I’m really sorry but I can’t see your point here. A little help please? 🙂

“SuSE is NOT doing good, not as good as it used to. ”

As far as openSUSE is concerned, their latest release was by far their best one ever from a GNOME perspective. In fact, it was the first release that actually reminded me that the guys behind “Helix GNOME” were now working on openSUSE. JP’s interview on opensuse.org gives a good overview of it.

“More over, a LOT of the novell engineers who used to work on Gnome have been either laid off or moved to other companies.”

Yes, unfortunately. And also, a lot of their engineers that used to work on Samba, Hula, KDE, etc, were laid of as well. This is not a GNOME specific problem at all.

“There are not too many people working on Gnome anymore,”

The problem, really, is the way you see things. 5 years ago, if you were working on a piece of the desktop you would be writing a piece of GNOME (or KDE), as they were far from complete and there was a lot of work to do.
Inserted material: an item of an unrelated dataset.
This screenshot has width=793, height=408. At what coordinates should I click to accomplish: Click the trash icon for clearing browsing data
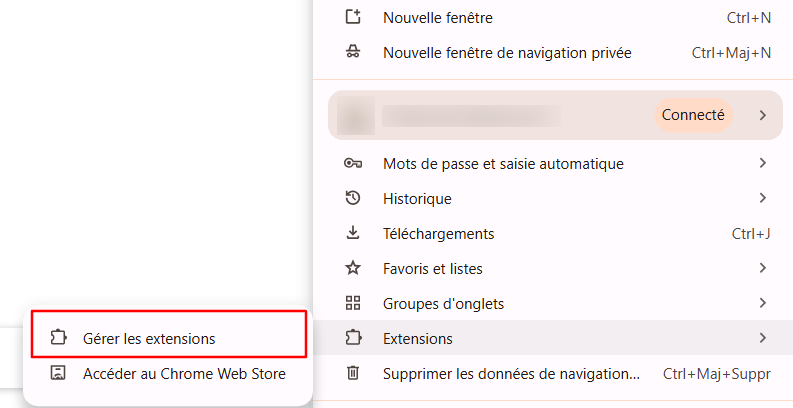coord(352,373)
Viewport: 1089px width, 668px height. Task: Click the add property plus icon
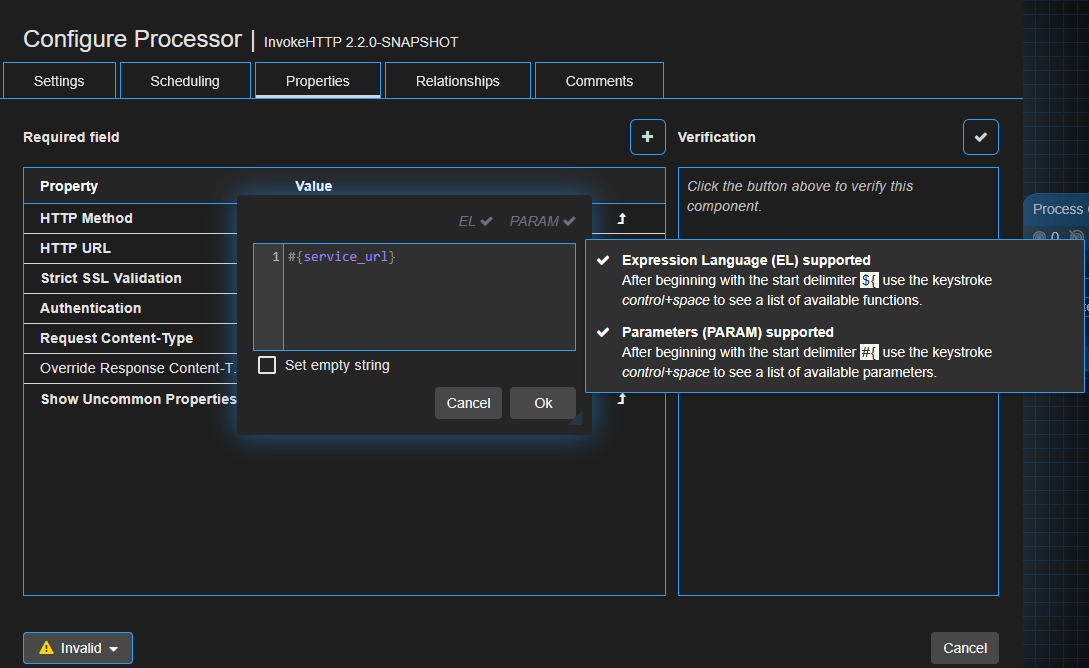pyautogui.click(x=647, y=136)
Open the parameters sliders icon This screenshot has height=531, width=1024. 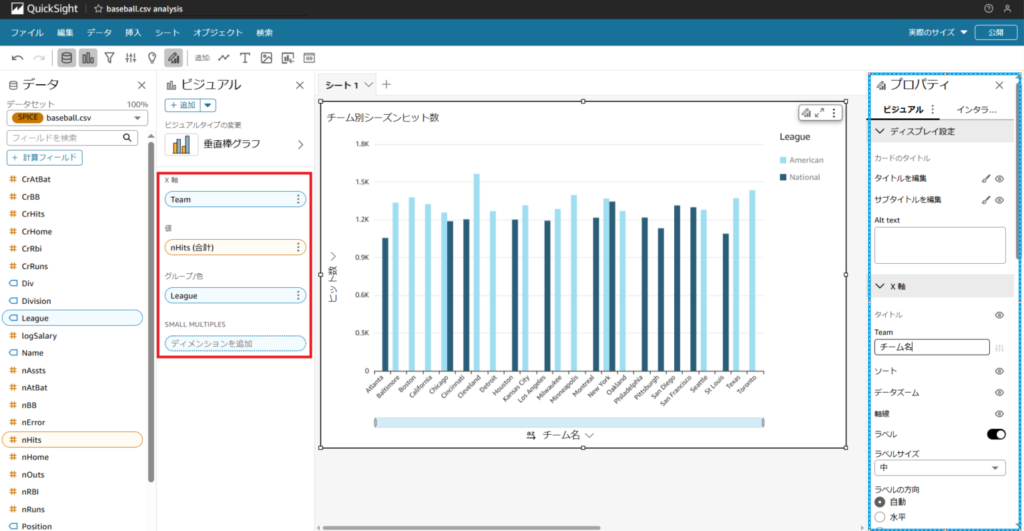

Havoc even “had” to write a window manager, for god sakes! 2.0 also didn’t have a movie player, which was written by another Red Hat emploeye.

These days integration with the kernel and underlying system is where the desktop is the most immature. That integration requires work on levels lower than GNOME, with only small parts being actually GNOME related (for instance, NetworkManager has a GNOME applet, but that’s only a small part of it). So people work on these parts and you get the impression that nobody is working on GNOME itself, when most of these developers are also GNOME developers. Some of these features are PolicyKit, ConsoleKit, HAL, D-Bus, PulseAudio, NetworkManager.

You and Thom seem to think that because GNOME isn’t rewriting working code like, for instance, the panel for something with Dashboard-like widgets, then it’s “dead”. On the other hand, if you plug in a USB headset it just works. If you plug in a printer, it’s automatically configured. If you try to copy a file to a system dir, it should prompt for the admin password instead of telling you that you can’t. If you take your laptop somewhere you don’t have to drop to the command line to set up WiFi.

A lot of this work is done by Red Hat engineers, by the way. And there are a lot more companies working on GNOME than before, in addition to Novell, Red Hat and Sun.